Low-paid workers are also more than three times more likely than high-paid workers to have to work outside the home (74% compared to 20%), putting them at higher risk of contracting coronavirus.
TUC general secretary Frances O’Grady said: “Everyone deserves dignity at work and a job they can build a life on. But too many working people – often key workers – are struggling to pay the bills and put food on the table.
“It has been a tale of two pandemics. This Covid class divide has seen low-paid workers bear the brunt of the pandemic, while the better off have enjoyed greater financial security, often getting richer.
“This should be a wake up call – we need an economic reset.
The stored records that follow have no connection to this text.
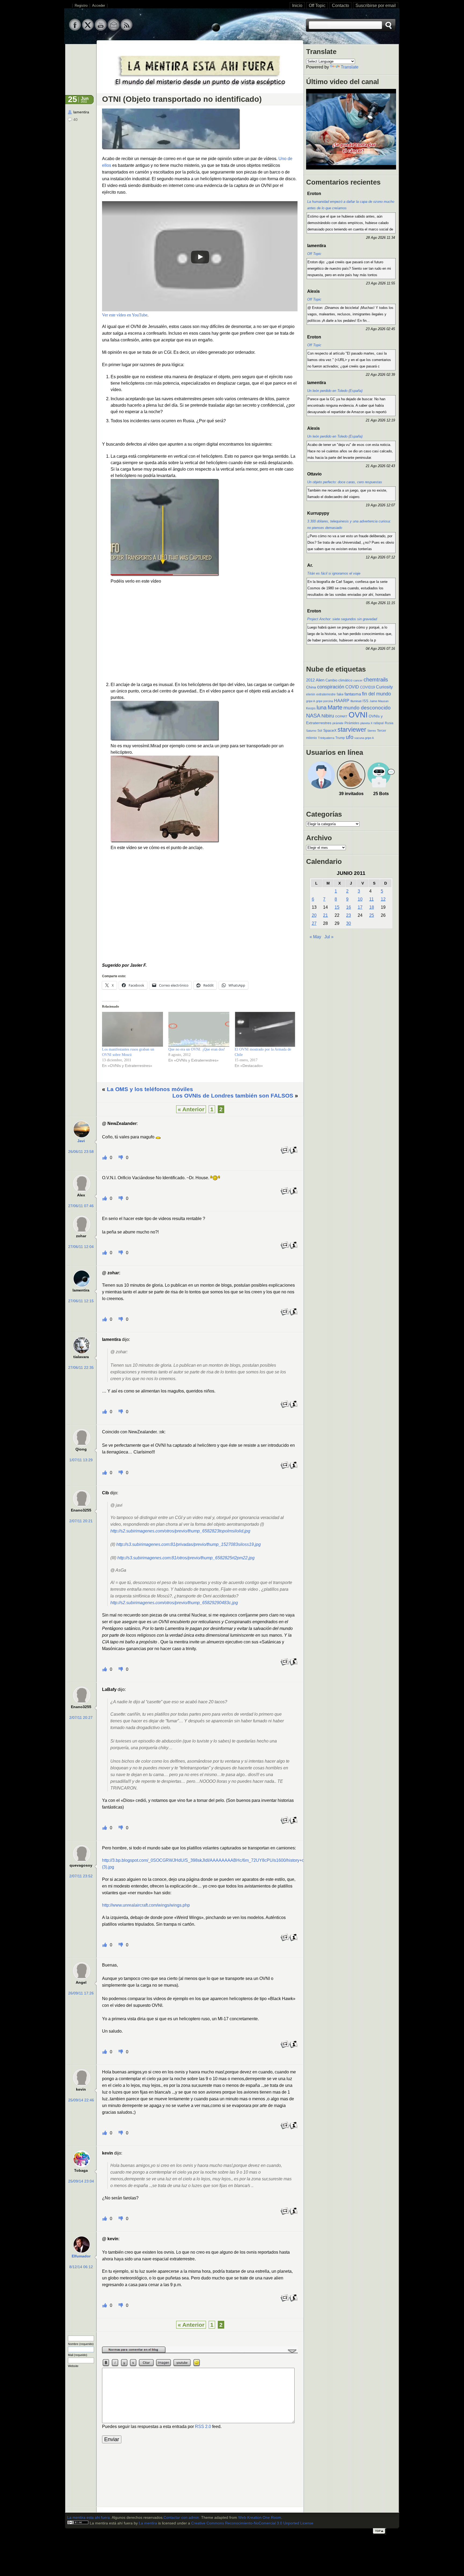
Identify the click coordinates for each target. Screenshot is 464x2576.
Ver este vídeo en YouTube (124, 315)
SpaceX (329, 730)
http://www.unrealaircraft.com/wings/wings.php (146, 1905)
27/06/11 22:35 (81, 1368)
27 (314, 923)
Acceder (98, 6)
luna (322, 707)
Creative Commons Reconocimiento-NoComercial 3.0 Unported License (252, 2523)
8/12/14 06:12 (81, 2267)
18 (371, 907)
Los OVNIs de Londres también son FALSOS (232, 1095)
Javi (81, 1141)
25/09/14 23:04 (81, 2181)
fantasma (353, 694)
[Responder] (285, 1153)
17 (360, 907)
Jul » (329, 937)
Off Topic (317, 5)
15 (337, 907)
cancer (358, 680)
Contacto (340, 5)
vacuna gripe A (364, 737)
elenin (310, 694)
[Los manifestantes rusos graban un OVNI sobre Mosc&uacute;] (132, 1029)
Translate (349, 67)
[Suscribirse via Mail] (113, 29)
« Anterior (191, 1109)
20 (314, 915)
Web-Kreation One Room (259, 2518)
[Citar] (293, 1153)
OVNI (358, 714)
It’s time for a new age of dignity and security at work.”
Terms of employment
The TUC cited figures from the Office for National Statistics showing that the industries most impacted by the pandemic were also the most likely to be low-paid sectors, including the arts, hospitality and food.
The union has called for the government in the short term to extend the furlough scheme to protect more jobs and cancel its planned removal of the £20 Universal Credit top up.
Looking further ahead, it wants ministers to ban zero hours contracts, raise the minimum wage to at least £10 per hour, increase statutory sick pay so it reflects the real Living Wage, and to introduce better bargaining rights for employees and their unions.
O’Grady added that the government risked repeating the “same old mistakes” of the past decade, meaning that insecure work would spiral further.
“The imminent end to the furlough scheme and cut to Universal Credit this autumn will be a hammer blow for low-paid workers and could plunge millions into hardship, many of whom are already teetering on the edge,” she said.
“The government must reverse its senseless decision to cut Universal Credit and extend the furlough scheme for as long as is needed to protect jobs and livelihoods.”